On the Origin of Species (First Edition) by Charles Darwin
On the Origin of Species by Means of Natural Selection, or the Preservation of Favoured Races in the Struggle for Life is a scientific work by English naturalist Charles Darwin (1809-1882). The first edition was published on 24th November 1859 by John Murray. Background
On the Origin of Species came about after an expedition on the HMS Beagle, which Darwin attended as a geologist and naturalist in 1831. Discovering fossils and observing that species might not be fixed as was generally believed, the theory of natural selection took seed in his mind. While several people before Charles Darwin had considered the notion of evolution, as he himself attested tracing them back to Aristotle, Darwin was the first to publish a work on the subject that so perfectly captured people’s imaginations, and harmonised with the atmosphere of the zeitgeist.
It became available at a time when science was emerging as a gentlemanly pursuit, was considered the manifestation of modern progression, and sometimes in direct opposition to religion. Darwin in fact was himself religious, and saw evolution as yet another manifestation of the beauty of God’s creation, but his work has ever been used to spearhead atheist movements and demonstrate how the world developed without the need for a creator.
The decade following the publication of On the Origin was witness to an intensive paradigm shift, as previously accepted norms and evolution and ‘Darwinism’ strained to come to terms with each other. By the 1870s, the scientific community, and to some extent the general public, had accepted his theory of natural selection producing evolution as fact. On the Origin of Species was an extremely controversial work at the time, and still is to this day. It is without doubt one of the most influential and significant books ever to have been written.
This work covers variation in plants and animals under domestication such as plant breeding, and in nature. It describes the struggle for existence, natural selection and divergence. It discusses variation and the puzzle of inherited qualities. It then goes on to address potential objections to the theory, citing examples in nature throughout from Darwin’s extensive studies and personal observations.
It discusses geology and fossils as providing a perfect record of what Darwin describes, and discusses types of classification of species based on resemblances. Darwin concluded that he hoped his theory might produce some changes in natural history sciences. It is considered to be the foundation of the biological theory of evolution, a theory which for the first time explained the progress and development of the planet.

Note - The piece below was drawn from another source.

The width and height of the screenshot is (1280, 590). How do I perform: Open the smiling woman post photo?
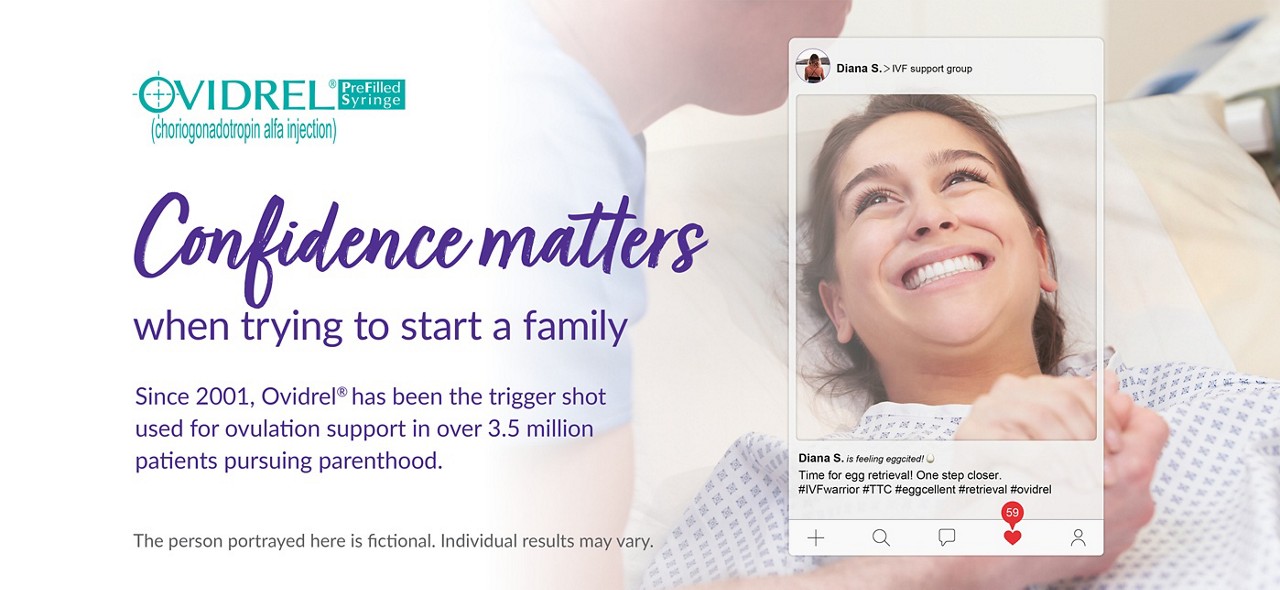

Charles Darwin is chiefly remembered for On the Origin of Species, the work that made his name and for many, identified him as one of history’s greatest scientists.
See main article: Charles Darwin rare books and memorabilia
Notable auction sales and collecting tips
Original first edition copies of On the Origin of Species are extremely collectible, due to its importance and the controversy surrounding it.
First editions have been sold by Christie’s in Paris for €117,500 ($155,615, £95,920) in June 2004, Christie's New York for $194,500 in June 2008, and Sothebys in New York for $84,000 in June 2006 and $132,000 in April 2005. It is not recommended to restore a first edition, as they are more valuable if they retain their original covers.